The data is from GSE184462, and I want to run the cellranger-atac pipline, so the standard cellranger input file is needed, but the file uploaded by the author can only separate two fastq files with faster-dump, so I wonder if the barcode is in these two files.

ADD REPLY • link 2.6 years ago by Wakala ▴ 20

1

Entering edit mode

The SRR number led me here: SRR15999465. At the bottom of their paragraph, it gives the read structure as

Libraries were sequenced on a NextSeq500 or HiSeq4000 sequencer (Illumina) using custom sequencing primers with following read lengths: 50 + 10 + 12 + 50 (Read1 + Index1 + Index2 + Read2).

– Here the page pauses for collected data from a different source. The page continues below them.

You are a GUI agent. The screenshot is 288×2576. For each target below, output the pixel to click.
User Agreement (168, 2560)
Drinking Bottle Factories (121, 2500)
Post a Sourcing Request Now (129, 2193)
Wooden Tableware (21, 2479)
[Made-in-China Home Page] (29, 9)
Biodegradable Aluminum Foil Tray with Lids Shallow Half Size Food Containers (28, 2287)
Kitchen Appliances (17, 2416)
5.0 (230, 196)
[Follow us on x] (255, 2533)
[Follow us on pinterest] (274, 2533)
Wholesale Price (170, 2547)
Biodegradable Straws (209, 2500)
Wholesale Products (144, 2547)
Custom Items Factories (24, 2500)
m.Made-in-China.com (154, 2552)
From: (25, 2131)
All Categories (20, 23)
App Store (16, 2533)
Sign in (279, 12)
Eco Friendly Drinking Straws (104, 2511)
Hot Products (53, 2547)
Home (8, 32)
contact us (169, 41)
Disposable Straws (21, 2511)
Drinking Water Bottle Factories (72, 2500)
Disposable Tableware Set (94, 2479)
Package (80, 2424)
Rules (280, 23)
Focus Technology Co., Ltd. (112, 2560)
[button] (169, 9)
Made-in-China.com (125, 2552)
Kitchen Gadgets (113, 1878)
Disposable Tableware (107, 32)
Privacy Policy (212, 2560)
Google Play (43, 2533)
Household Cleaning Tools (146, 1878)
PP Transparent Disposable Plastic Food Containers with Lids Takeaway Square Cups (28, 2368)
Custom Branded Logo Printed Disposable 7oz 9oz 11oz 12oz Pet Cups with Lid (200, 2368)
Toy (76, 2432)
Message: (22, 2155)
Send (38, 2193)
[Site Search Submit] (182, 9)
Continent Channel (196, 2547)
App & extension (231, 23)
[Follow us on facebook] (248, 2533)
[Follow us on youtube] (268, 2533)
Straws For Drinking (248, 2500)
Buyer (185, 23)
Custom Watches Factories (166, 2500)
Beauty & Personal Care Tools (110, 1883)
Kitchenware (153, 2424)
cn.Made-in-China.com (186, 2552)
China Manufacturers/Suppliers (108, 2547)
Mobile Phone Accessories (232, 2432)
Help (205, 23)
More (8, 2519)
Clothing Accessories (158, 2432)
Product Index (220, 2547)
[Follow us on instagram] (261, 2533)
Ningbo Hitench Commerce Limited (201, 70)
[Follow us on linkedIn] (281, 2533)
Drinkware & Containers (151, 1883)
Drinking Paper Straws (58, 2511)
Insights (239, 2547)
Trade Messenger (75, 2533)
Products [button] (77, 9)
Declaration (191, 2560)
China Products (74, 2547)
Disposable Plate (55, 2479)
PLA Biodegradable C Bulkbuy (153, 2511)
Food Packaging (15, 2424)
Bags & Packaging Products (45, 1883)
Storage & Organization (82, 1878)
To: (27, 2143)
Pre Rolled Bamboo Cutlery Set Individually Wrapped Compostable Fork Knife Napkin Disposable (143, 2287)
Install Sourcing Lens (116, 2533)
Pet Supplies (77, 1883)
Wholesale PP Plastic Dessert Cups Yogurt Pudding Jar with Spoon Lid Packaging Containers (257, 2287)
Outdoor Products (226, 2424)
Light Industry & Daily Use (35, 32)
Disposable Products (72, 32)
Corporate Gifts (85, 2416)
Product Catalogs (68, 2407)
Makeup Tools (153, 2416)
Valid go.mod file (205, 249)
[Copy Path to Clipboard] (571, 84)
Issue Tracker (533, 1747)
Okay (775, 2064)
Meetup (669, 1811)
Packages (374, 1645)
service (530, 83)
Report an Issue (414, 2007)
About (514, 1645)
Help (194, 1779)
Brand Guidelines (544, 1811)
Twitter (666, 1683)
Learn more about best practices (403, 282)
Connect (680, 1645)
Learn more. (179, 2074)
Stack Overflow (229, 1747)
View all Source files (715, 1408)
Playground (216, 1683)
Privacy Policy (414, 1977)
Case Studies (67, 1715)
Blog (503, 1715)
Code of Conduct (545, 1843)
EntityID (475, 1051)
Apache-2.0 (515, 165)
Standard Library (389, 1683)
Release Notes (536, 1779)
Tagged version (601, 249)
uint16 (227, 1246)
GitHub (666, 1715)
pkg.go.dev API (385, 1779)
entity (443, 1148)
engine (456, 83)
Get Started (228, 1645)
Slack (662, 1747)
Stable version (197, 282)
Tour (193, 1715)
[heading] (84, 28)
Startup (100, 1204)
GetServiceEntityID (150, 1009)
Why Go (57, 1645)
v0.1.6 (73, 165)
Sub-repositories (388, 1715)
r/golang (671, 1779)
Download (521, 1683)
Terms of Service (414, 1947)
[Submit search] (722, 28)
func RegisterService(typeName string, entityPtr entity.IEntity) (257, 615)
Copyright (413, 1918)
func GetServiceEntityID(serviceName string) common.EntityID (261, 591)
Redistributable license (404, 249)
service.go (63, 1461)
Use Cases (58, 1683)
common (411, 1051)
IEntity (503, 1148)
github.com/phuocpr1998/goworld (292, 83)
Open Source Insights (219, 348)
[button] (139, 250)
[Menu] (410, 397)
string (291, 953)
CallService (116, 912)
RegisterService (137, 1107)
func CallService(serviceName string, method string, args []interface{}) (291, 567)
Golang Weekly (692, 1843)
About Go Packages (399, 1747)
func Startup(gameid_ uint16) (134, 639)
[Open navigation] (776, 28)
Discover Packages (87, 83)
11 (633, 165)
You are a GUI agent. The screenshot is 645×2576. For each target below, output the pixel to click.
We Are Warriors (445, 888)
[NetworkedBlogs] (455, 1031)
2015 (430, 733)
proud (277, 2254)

The SRR*.1 leads me to believe this is Read 1. There is some info in the header:

@SRR15999465.1 GCGGATCGATGATACGCCGTAG:K00168:267:

The sequence GCGGATCGATGATACGCCGTAG is exactly as long as Index1 + Index2 (22 nt). I think it's a fair assumption to say Index1 is GCGGATCGAT and Index2 is GATACGCCGTAG. Without knowing more about how the libraries are prepped, that's about as far as I can go.

ADD REPLY • link 2.6 years ago by Trivas ★ 1.8k

score 0 · Answer 1 · 2022-05-11

These samples are already demultiplexed so there will be no indexes in these sequence files. If you look under the Data Access tab then you will realize that they have uploaded already demultiplexed files.

If you are referring to cell barcodes/UMI then they should be R1 file if this is a 10x dataset.

Note: As indicated by @Trivas the submitters may have moved these into the fastq headers. This would be a highly non-standard way.